The MU100090B is a GNSS disciplined oscillator supporting GPS, Galileo, GLONASS, Beidou and QZSS. It receives signals from each of these GNSS to output a UTC-traceable reference time signal as well as 10MHz signals as a time-synchronous, high-accuracy reference timing supplied to the portable MT1000A, supporting SyncE Wander and PTP tests up to 25Gbps for measuring network time synchronisation.

Furthermore, multiple MT1000A testers at various remote sites can be operated and monitored from the central office using the Site Over Remote Access MX109020A (SORA) software to help quickly pinpoint synchronisation problems.

Deployment of 5G communications networks is spreading due to the advantages of ultra-high speeds, high reliability, low latency, and multiple simultaneous connections in various scenarios. The millimetre-wave (mmWave) band used by 5G technology employs the TDD time-division duplexing technology for managing timing of uplink and downlink signals.

This technology requires that the time at all base stations is precisely synchronised, otherwise interference will cause degraded communications quality.

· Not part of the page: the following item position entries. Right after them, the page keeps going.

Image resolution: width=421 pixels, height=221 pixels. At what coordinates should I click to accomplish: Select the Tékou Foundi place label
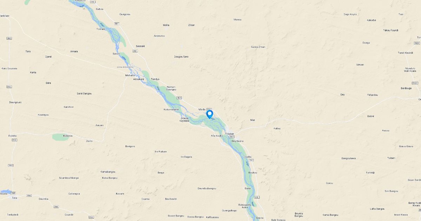[390, 30]
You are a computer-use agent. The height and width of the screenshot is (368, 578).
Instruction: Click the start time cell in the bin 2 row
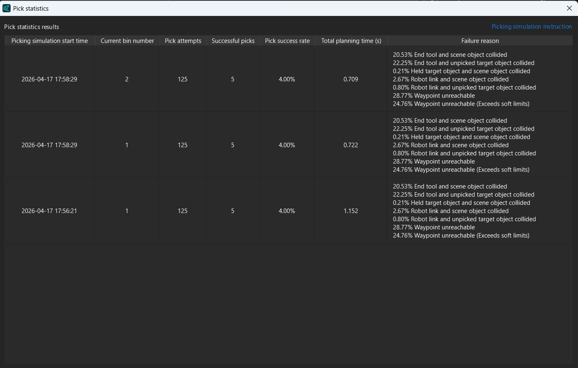click(x=49, y=79)
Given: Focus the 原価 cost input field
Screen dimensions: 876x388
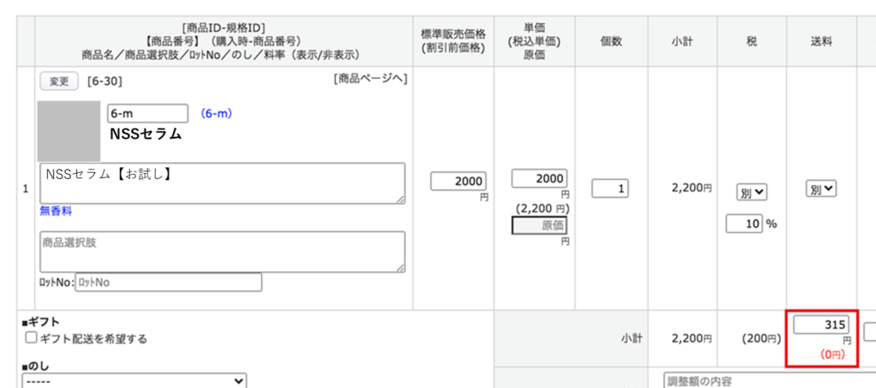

Moreover, achieving a ‘smart’ IoT-based society will require cooperation between devices exchanging position information acquired using OTDOA positioning technology, which is ideal for IoT applications, but high-accuracy position measurement is impossible without high-accuracy time synchronisation between base stations.

Base stations can be synchronised using wired-network technologies called SyncE and PTP, which require both measurement of the network time-synchronisation performance when installing and maintaining a cell site, along with guaranteed network performance by the network operator.

Moreover, the O-RAN Alliance, which is a mainstream promoter of base-station multivendor, increasingly requires tests of overall mobile network time-synchronisation performance to assure interconnectivity.

Time-synchronisation quality is indicated by drift from coordinated universal time (UTC), so precise time-synchronisation measurement requires expensive infrastructure to acquire UTC with high accuracy. This can be a challenge at installation and maintenance of many cell sites.

Anritsu has developed many test instruments for measuring the jitter and wander of transport networks since the SDH/SONET era. Adding this new High Performance GNSS Disciplined Oscillator MU100090B to the line of modules for the portable, battery-operated MT1000A will help simplify on-site I&M time-synchronisation tests.